I would like to recommend to you John Appleby’s post here on the HANA blog site. While the title suggests the article is about HANA, in fact it is about trends in computing and processors… and very relevant to posts here past, present, and upcoming…
I would also recommend Curt Monash’s site. His notes on Teradata here mirror my observation that a 30%-50% performance boost per release cycle is the target for most commercial databases… and what wins in the general market. This is why the in-memory capabilities offered by HANA and maybe DB2 BLU are so disruptive. These products should offer way more than that… not 1.5X but 100X in some instances.
Finally I recommend “What Every Programmer Should Know About Memory” by Ulrich Drepper here. This paper provides a great foundation for the deep hardware topics to come.

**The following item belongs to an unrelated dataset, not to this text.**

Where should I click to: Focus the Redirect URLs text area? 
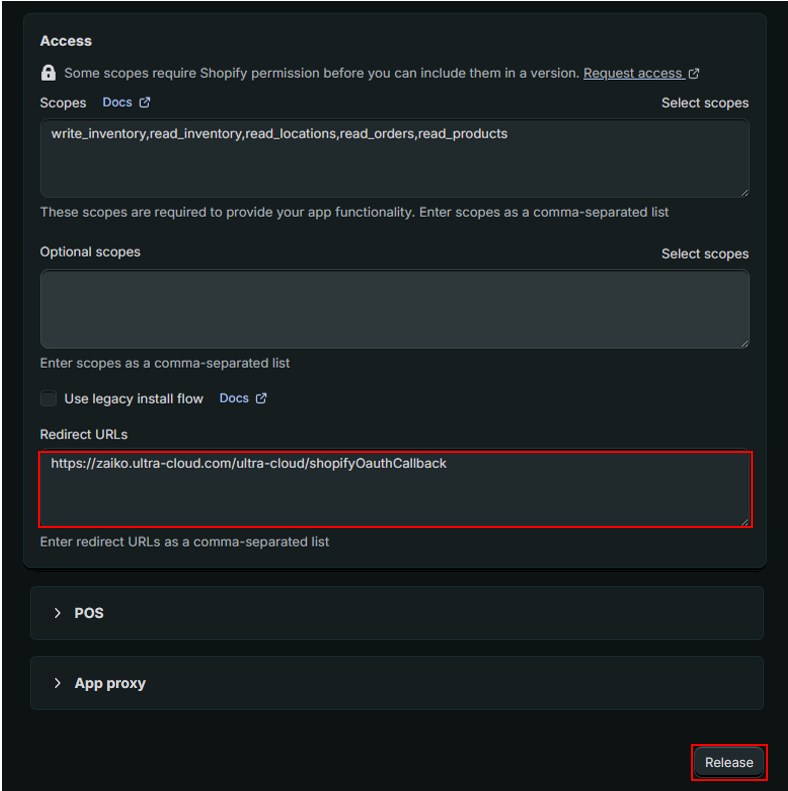[x=394, y=490]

Database computing is becoming a special case, a commercial case, of supercomputing… high-performance computing (HPC) to those less inclined to superlatives. Over the next few years the differentiation between products will increasingly be due to the use of high-performance computing techniques: in-memory techniques, vector processing, massive parallelism, and use of HPC instruction sets.
I suggested here that Teradata shipped the EDW 6700 series without waiting for Ivy Bridge because they could not use the cores effectively… but it could be that Haswell (see here) fit their release schedule better. It will be interesting to see whether they can use all of the cores then?